The legal administrator profiled in this article says his "job is to bridge communications between employees":

"...[A]s legal administrator for the Fort Lauderdale bankruptcy law firm of Rice Pugatch Robinson & Schiller PA, Jimmy Allen also 'wears a lot of hats in this job,' he said. He is responsible for overseeing payroll, benefits, scheduling, vendors and other day-to-day duties for the firm, while serving as liaison between staff, associates and lawyers.

"Allen joined Rice Pugatch in 2002 as a paralegal and credits his training in the Air Force for his focus and organizational skills. 'It can be a very high-stress job,' said Allen, 40, who earned a law degree from St. Thomas University in Miami. One effective way to handle all the firm's activities, he said, is to be an active listener and make sure the right person is in the right job.
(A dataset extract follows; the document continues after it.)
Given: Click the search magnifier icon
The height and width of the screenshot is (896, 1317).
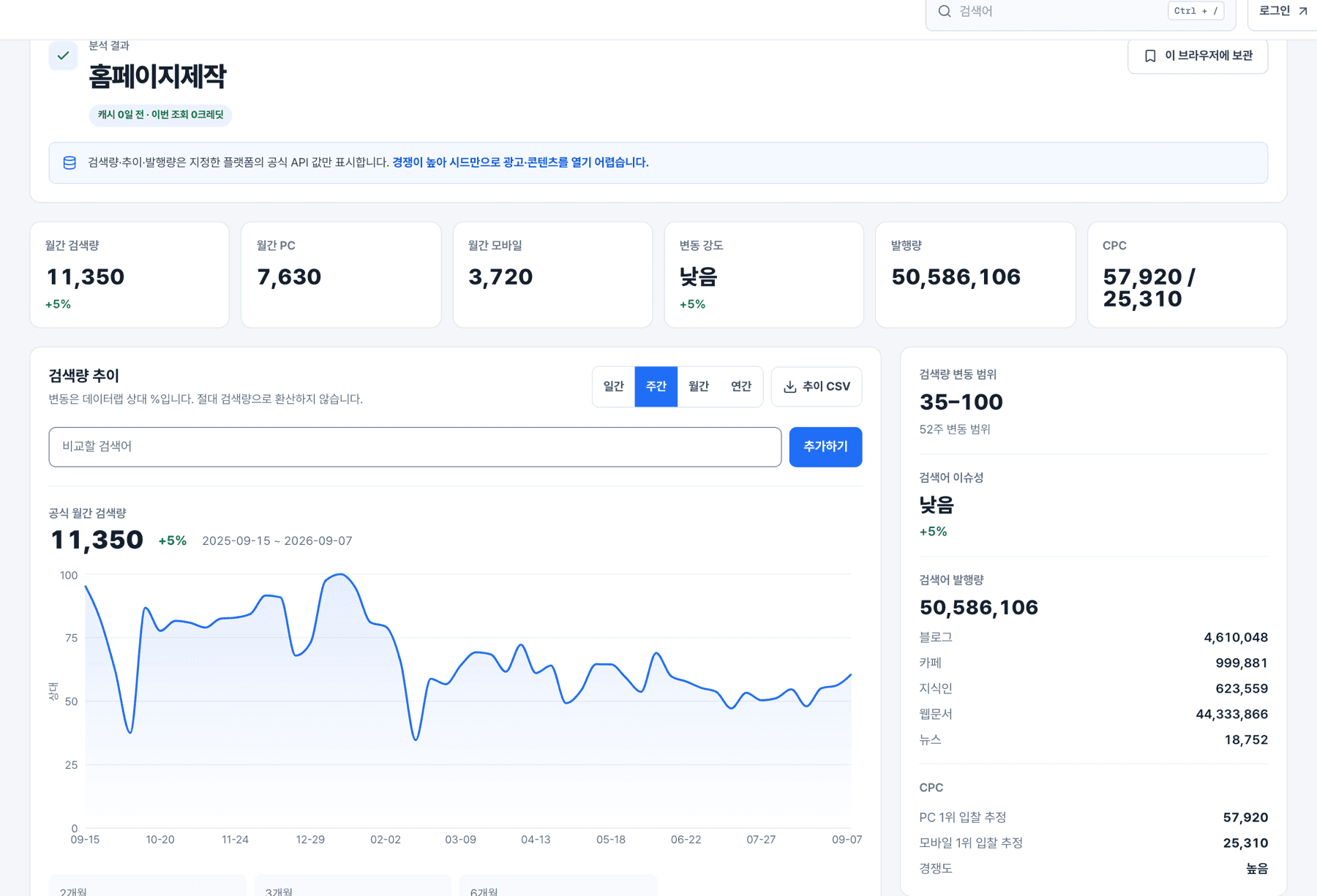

"Management lesson learned: Nothing runs on autopilot. No matter how big or how small the project, follow up without micromanaging."

"Law firm employees walk to lunch, get fit"

Sounds like a very good idea to me. Does your firm have a similar program?

"If a Miller, Canfield, Paddock and Stone PLC employee invites you to lunch, it's a good idea to wear comfortable shoes.


"This late December walk was one of the monthly 'mystery walks' taken by co-workers at the firm. Those who take the extended stroll get to eat on the company dime when they arrive at the destination.

"These calorie-burning outings allow attorneys, paralegals and support staff to bond and socialize, often fostering discussions that likely wouldn't occur in the office.

"The firm enlisted the help of Ken Holtyn, a nationally recognized corporate fitness expert, to help employees shape up."

Five Law Firms Make 'Best Companies' List

No, really, it's true!

"Five law firms made Fortune magazine's list this year of the best 100 employers to work for -- one less than last year.

"Alston & Bird, Arnold & Porter, Nixon Peabody, Perkins Coie and Bingham McCutchen held their ground. But Morrison & Foerster, the only California-based firm to make the 2006 list, dropped off the chart.

"'It's a brisk competition,' said Keith Wetmore, MoFo's chairman. 'We find engaging in the competition improves our workplace policies because we can see where we don't rate as well.'"

"Five IT Blind Spots That Shut Lawyers Out"

Oh boy, doesn't this sound like an all-too-familiar story?

"In a world where even the most senior of partners can now be found typing away on a laptop, an observer could mistakenly believe that personal computing is as straightforward as using the average toaster. Unfortunately for attorneys, computer software is mostly designed or implemented by computer people for computer people and not for legal professionals.

"What exacerbates the problem: IT's steadfast adherence to flawed beliefs we'll call 'The Five Grand Assumptions.' In order to transform your technology department from good to great, eliminate these five blind spots and open up the door to a better relationship with your users."

Author Tom Ranalli is technology services manager at the Los Angeles office of Kirkland & Ellis. BTW, the firm curently has some legal assistant openings.